Really I am just feeding the search spiders nothing but text blah blah blah text
*snigger* - there's a few SEOs I can think of that specialize in that sort of nonsense, while at the same time preaching "no spam!".
I'd like to add: "If you're searching for [insert keyword here] or [insert keyword here], then you've come to the right place. Other terms people have searched on to find this page are [insert keyword here], [insert keyword here], [insert keyword here].............
popups that dont sit still so you can close them
anything that auto does anything obnoxious on a index page - the pop ups that speak oohhhh how they bring me to boil...
Non secure forms...
http://www. domain .com/enter-all-your-personal-info-here-for-a-loan-form.html
A email confirmation with complete said form info...
video and audio feeds in a proprietary format... requires <brand> to play...
Although I need/do it - I do hate relying on adobe acrobat for pdf downloads.
[[b]edited by[/b]: techrealm at 10:32 pm (utc) on Mar. 16, 2004][/1]
I have no idea what "golden boxes" refers to.
I should have said "Gold Box". My pet hate. A few years or so ago, a major (major!) book retailer branched out into other lines, mostly unrelated to books or DVDs. One supposedly-tempting item on its home page is a user-tailored "Gold Box" shaped like a treasure chest. Open it and you get offers, the hard sell being they are only valid for a short while. I just opened mine and this is what came up.
- a set of Clint Eastwood videos
- a burger grill
- 256 Mbyte DRAM
- an optical mouse
- a DVD for a film I had never heard of.
- a digital voice recorder
- a pair of earrings
- a non-stick kitchen spatula
- a quick cam
- a food mixer
I'm not objecting to the fact they sell this stuff, it's the way they compromised their design. Currently their navigation tabs are decorated with a running shoe. It just looks so tatty.
Hopefully they won't roll out the design to their European sites.
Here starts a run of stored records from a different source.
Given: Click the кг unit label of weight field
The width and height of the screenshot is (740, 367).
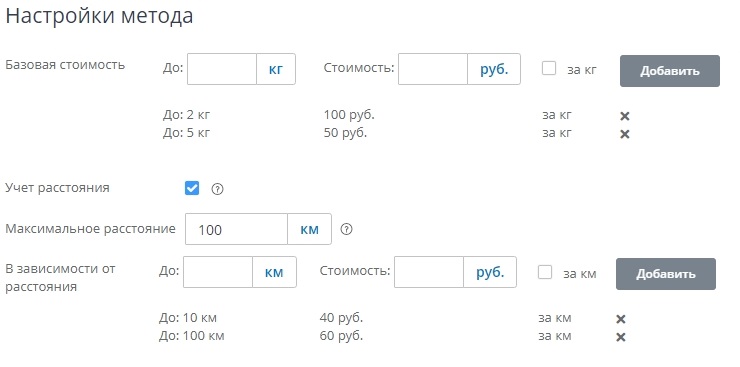Looking at the screenshot, I should pyautogui.click(x=276, y=69).
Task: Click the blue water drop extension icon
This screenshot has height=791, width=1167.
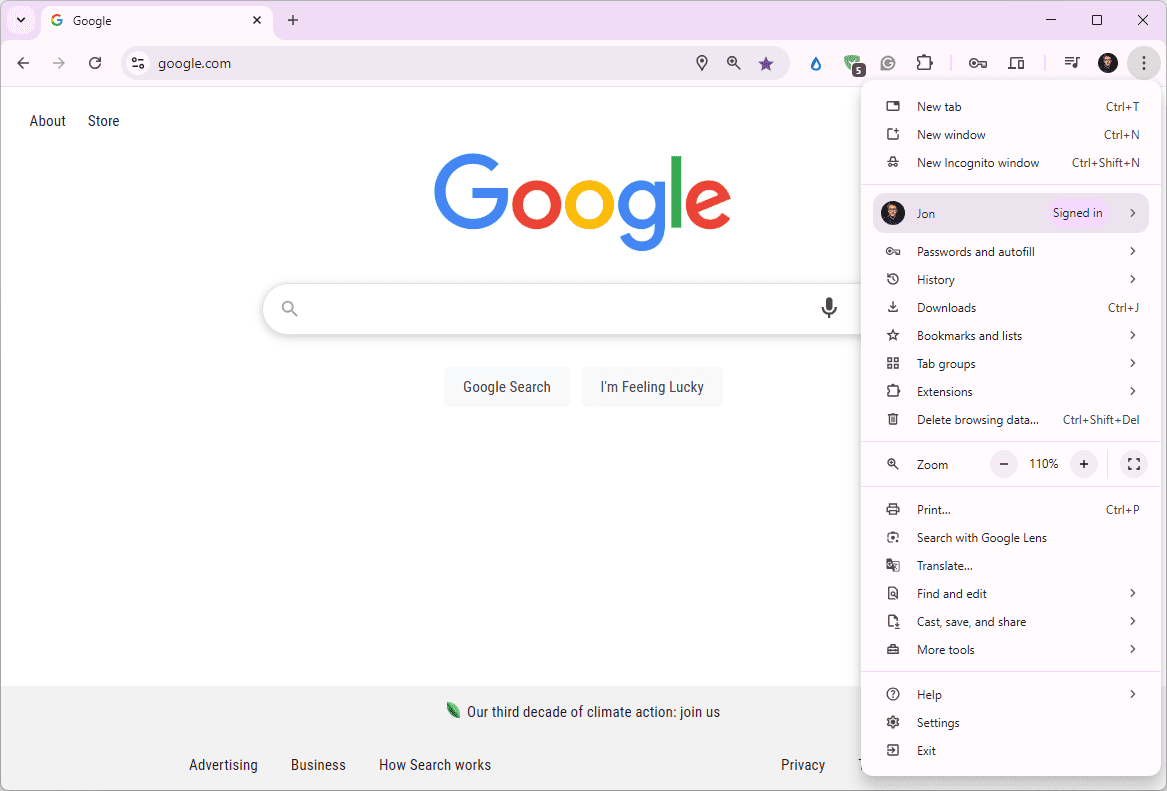Action: coord(816,63)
Validation? Not important! I went for the smallest file size that would display. No end tags. No quotations for attributes. That kind of thing.
Now, the people who did that are mostly doing it right. And the bloat-lovers are still loving their bloated code.
-- faint gray text on a white background (geesh..if it could be any harder to read!)
-- pop unders
-- copy that tries to be genuine but is only there to try and apearcredible, so the site can sell something
-- sites designed solely to sell product, with no mention anywhere of that fact.
-- sites and domain names with no real address, name, phone, etc.
I'd put up with everything mentioned so far if we could consign frames and 100% Flash sites to the 90s.
So, how did the change came around? What triggered it?
From the items above I think we can see that this shift is more than simple trendiness or the "flavor of the month". Well - fisheye overhead photography was just trendiness that got tired fast.
But many of the items mentioned simply don't work well in delivering content to the end user, and people who watched their stats learned this. Some are slow, some are graceless and look "cheap", some confuse users.
The key to good design is does it support the delivery of information. People who are tuned in to this will drop what they see isn't working.
And then there's the fact that any innovation that is used too frequently becomes boring so people tune it out (as in banner blindness). Again, it worked for a while but it stopped working. I think designers do well to focus on how to support the site's information rather than trying to attract attention to design itself.
- Sites that lock me out because I'm not using IE.
- E-commerce sites that requires a street address (some of us don't have street addresses)
- Pages that looks like a car full of clowns had crashed into a Sherwin Williams paint truck
- FLASH! $%#$ *&^%!
- oversized images
- "Best" webpage awards
- Colored scroll bars (not that I ever see them in Mozilla)
I stuck that up. Techrealm gives a good approximation of what I meant.
The top and left side of the page are a frame and new pages show in the remainder. They aren't so common now, but they were often designed with fancy curves to disguise the mechanical nature of the page.